The report also mentions that due to this expected increase in business and leisure travel, hospitality projects that were on the drawing boards before the pandemic are finally moving ahead in the construction process. 

For example, plans for 525 South Wabash, an apartment, retail and hotel development in Chicago, designed by Washington, D.C.-based architecture firm BKV Group, were approved by the City Council. The development will replace an existing parking structure, and will include 405 hotel rooms in a 24-story tower, connected to a 36-story residential tower by a retail and amenities podium.

The approval shows not only a bounceback from city centers, but also interest from hotel brands in incorporating mixed-use components to their projects, according to the report.

Finding solutions to supply chain woes

Users across industries are retooling supply chains, according to the report, meaning manufacturers, retailers and third-party logistics companies are gravitating to sites near population centers, highways and airports. 

As space near seaports is extremely limited, developers will be looking to move inland, while at the same time trying to offset rising transportation costs, according to the report.

For example, CRG, a St. Louis-based real estate development firm, is developing Class A warehouses in Bryan County, Georgia, about 25 miles from the Port of Savannah. With an expansion of the port expected to significantly increase capacity, the development project is “strategically positioned to address the resulting demand for industrial space,” according to the report.
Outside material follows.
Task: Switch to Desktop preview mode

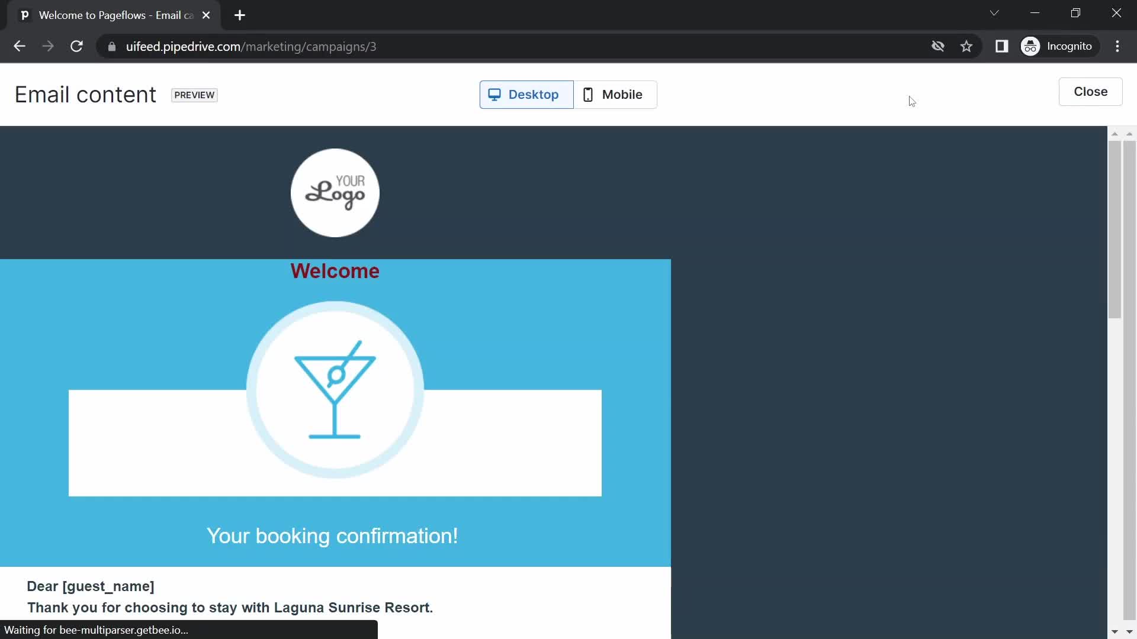Action: point(525,93)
Supply chain challenges at the beginning of the pandemic are just affecting real estate now, said Adam Roth, executive vice president of NAI Hiffman. Rising transportation costs, rail changes and insurance costs are making manufacturers rethink their operations, either by adding distribution and logistics facilities or producing locally.
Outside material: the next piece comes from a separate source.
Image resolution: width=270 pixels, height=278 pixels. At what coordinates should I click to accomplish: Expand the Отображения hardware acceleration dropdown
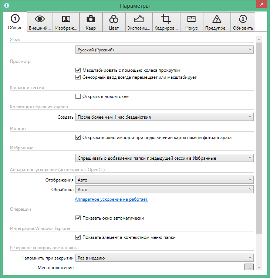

For example, in announcing its 157,656-square-foot, full-building lease at HSA Commercial’s Bristol Highlands Commerce Center in Bristol, Wisconsin, candy manufacturer Haribo of America cited the importance of the new warehouse – located just two miles from the firm’s first-ever North American production plant – in unlocking a logistics and supply chain capacity expansion throughout the U.S., according to the report. 
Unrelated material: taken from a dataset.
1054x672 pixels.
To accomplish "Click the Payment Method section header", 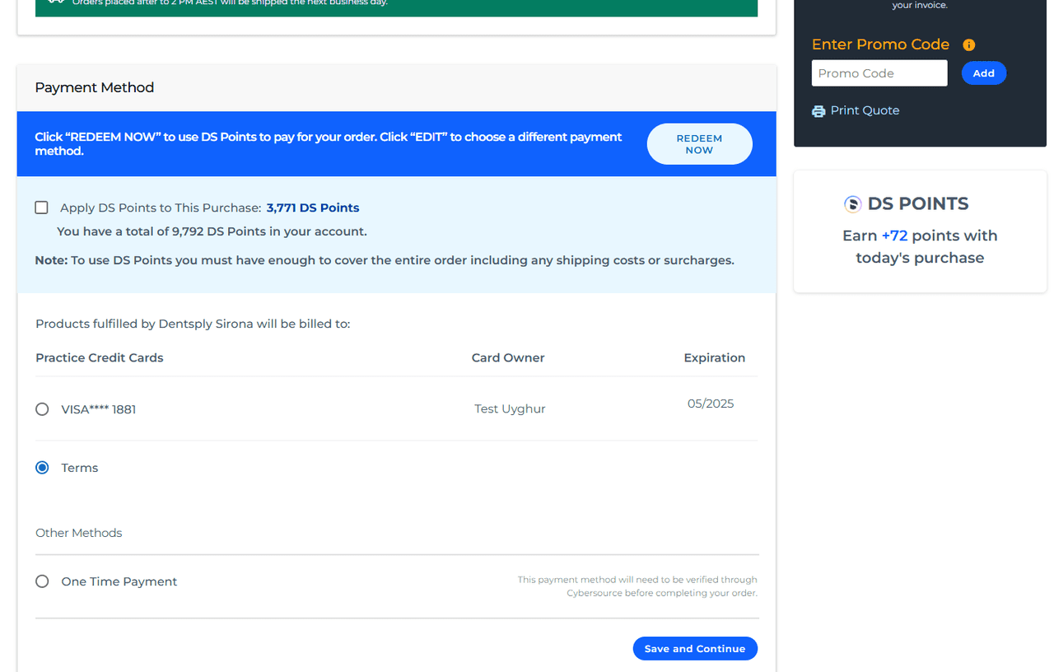I will (x=95, y=87).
A rising preferred asset class

COVID-19 vaccines along with other drug developments spurred activity in the health sector the last couple of years, a trend that should continue in the months ahead, according to the report. With many offices and retail spaces still not being used, those buildings could be re-adapted into life science-type spaces.

For example, Jim Adler, executive vice president of the office services group of NAI Hiffman, recently represented Mira Care in the sale-leaseback of a 48,000-square-foot office building in Illinois that is being converted to a 30-bed acute psychiatric hospital and outpatient center. The report mentions to expect to see more reuse projects like this in the coming year.

Cash at the ready

During this latest period of market volatility, private equity and real estate investment firms have been stockpiling cash, according to the report. That makes the 2022 environment much different than the economic environment during the Great Recession. 

Investors will be looking to deploy that capital while the cost of borrowing remains low, so while popular asset classes like multifamily and industrial could see loads of cash, expect investors to give the retail and hospitality sectors another look as well, according to the report.

Mark Perkowski, vice president with the commercial finance group at Draper and Kramer, a Chicago-based property and financial services company, said he expects to see “more capital available for financing retail centers,” adding that retail properties that remained successful through the lows of the pandemic will be pursued by lenders in deals “they wouldn’t have 12 months ago.”

He added lenders that typically preferred flagged hotels driven by corporate travelers now favor boutique resorts and extended-stay properties that performed particularly well during the pandemic.